--- Data excerpts Enclosed Below ---
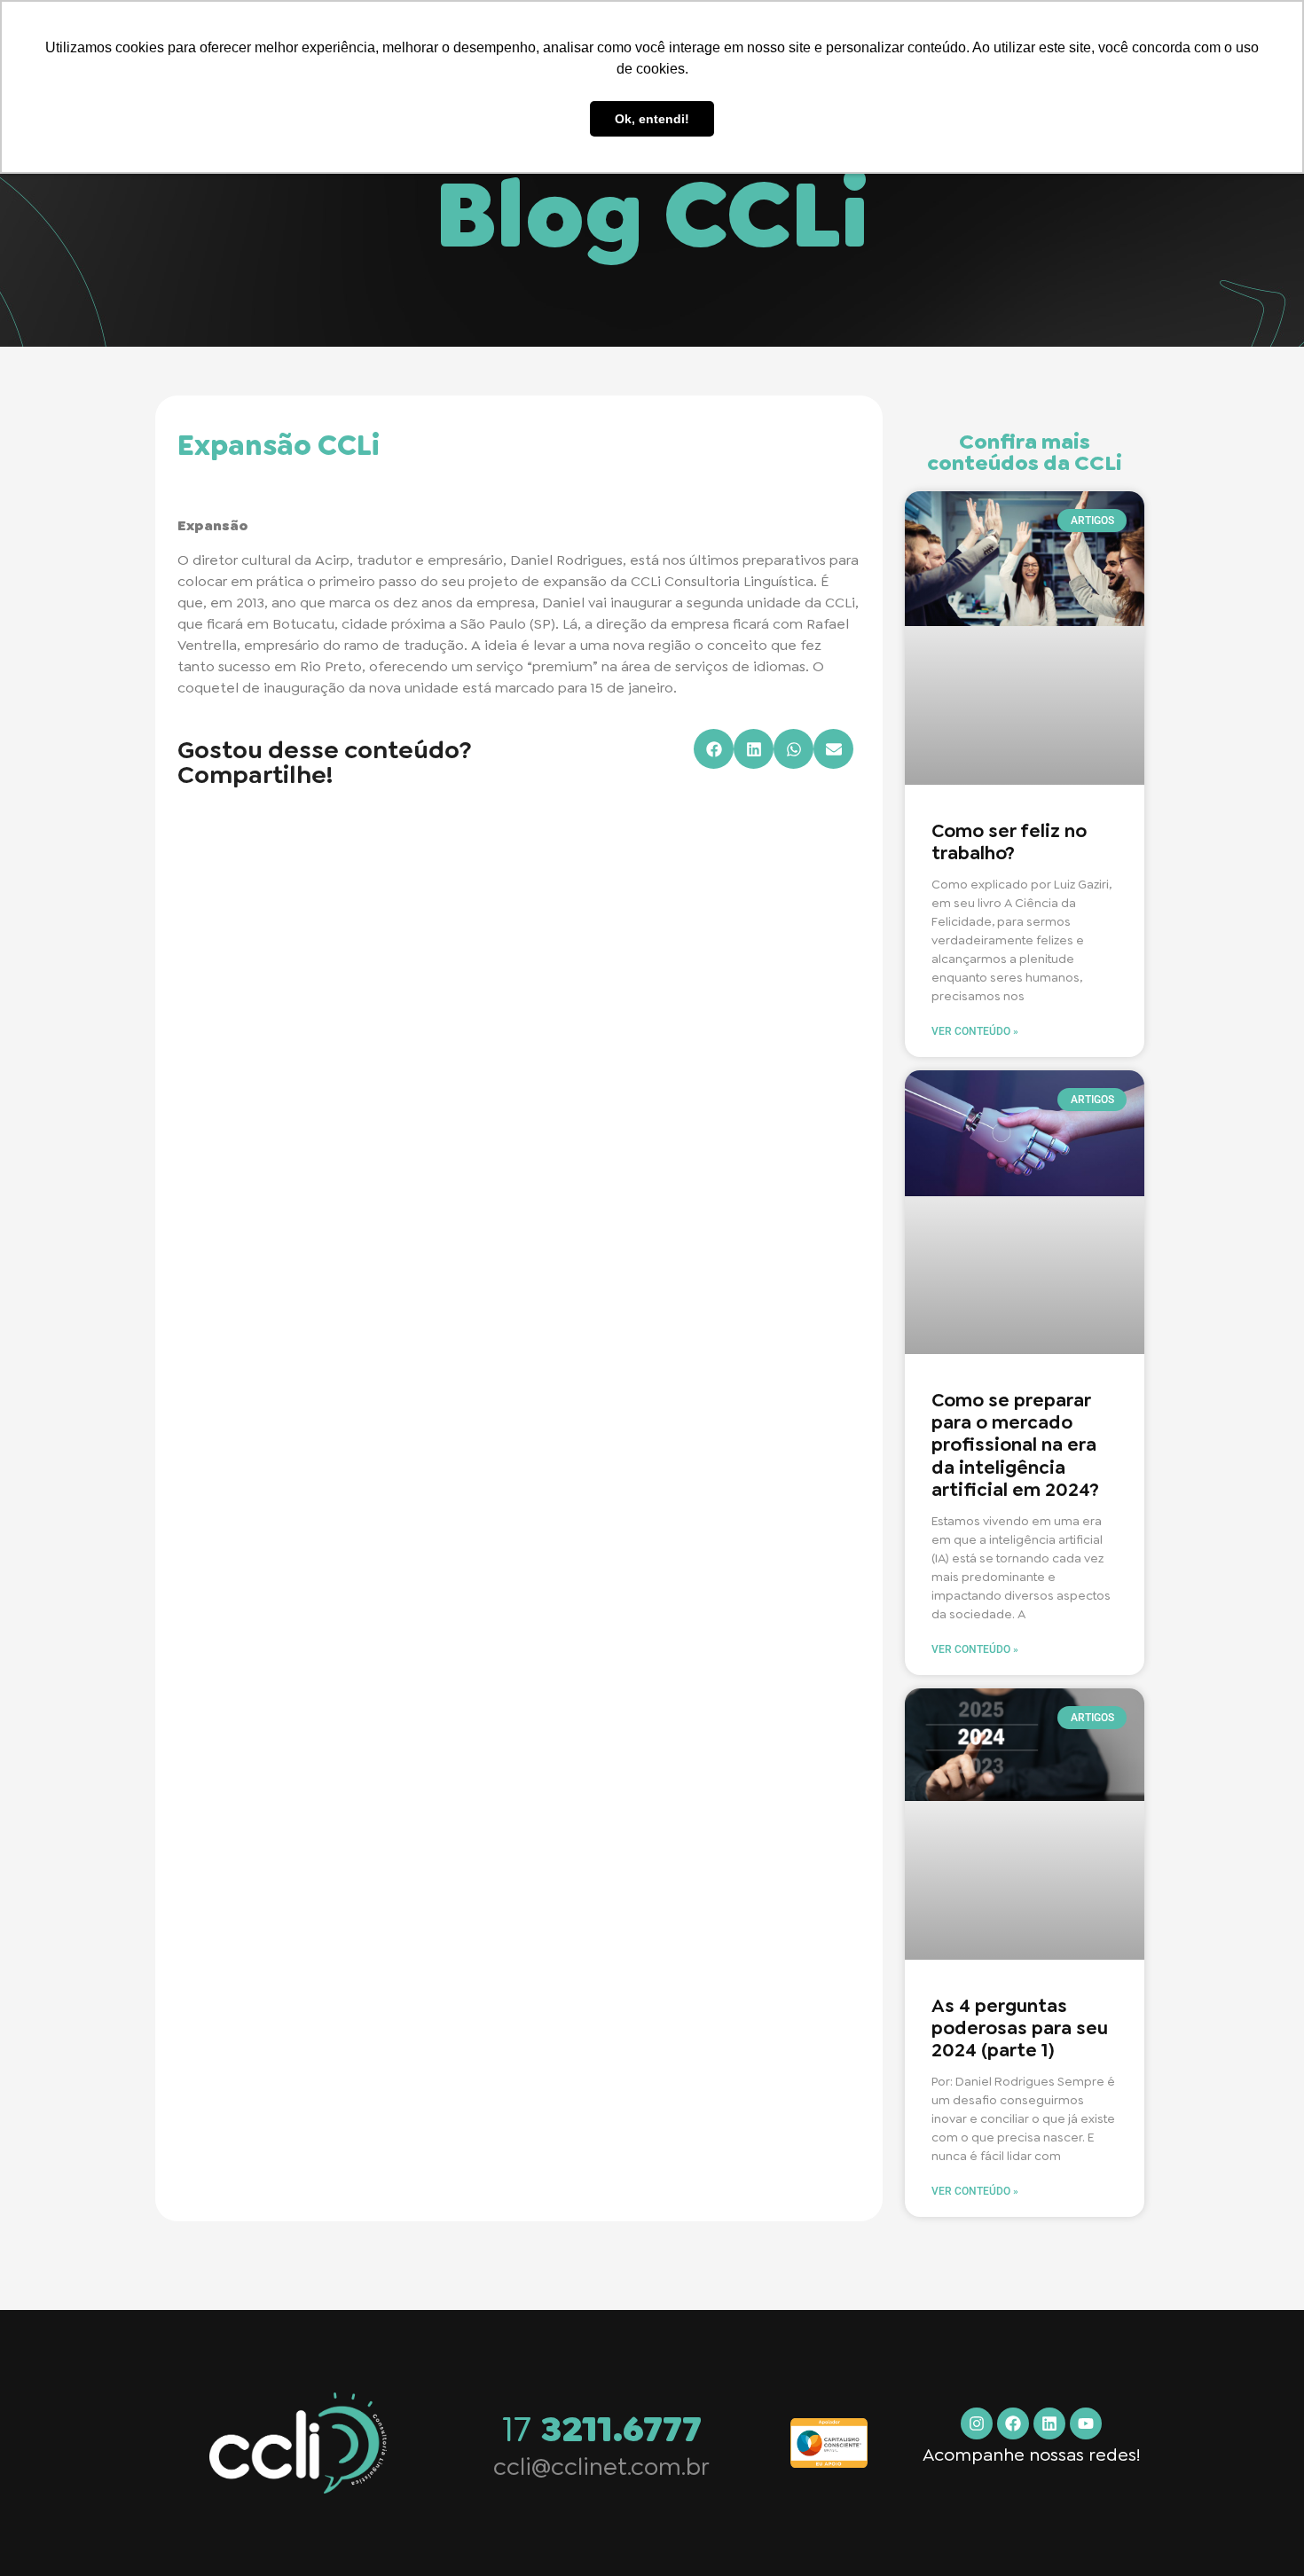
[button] (714, 749)
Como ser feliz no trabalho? (1009, 841)
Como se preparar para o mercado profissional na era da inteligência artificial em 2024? (1015, 1445)
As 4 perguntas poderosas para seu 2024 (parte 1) (1019, 2028)
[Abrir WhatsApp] (1259, 2531)
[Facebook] (1013, 2423)
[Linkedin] (1049, 2423)
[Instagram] (977, 2423)
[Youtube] (1086, 2423)
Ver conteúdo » (974, 1031)
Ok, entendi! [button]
--- End of Enclosed Data excerpts ---
**Try it**
Search the data and copy each line containing "Como".

**Task result**
Como ser feliz no trabalho? (1009, 841)
Como se preparar para o mercado profissional na era da inteligência artificial em 2024? (1015, 1445)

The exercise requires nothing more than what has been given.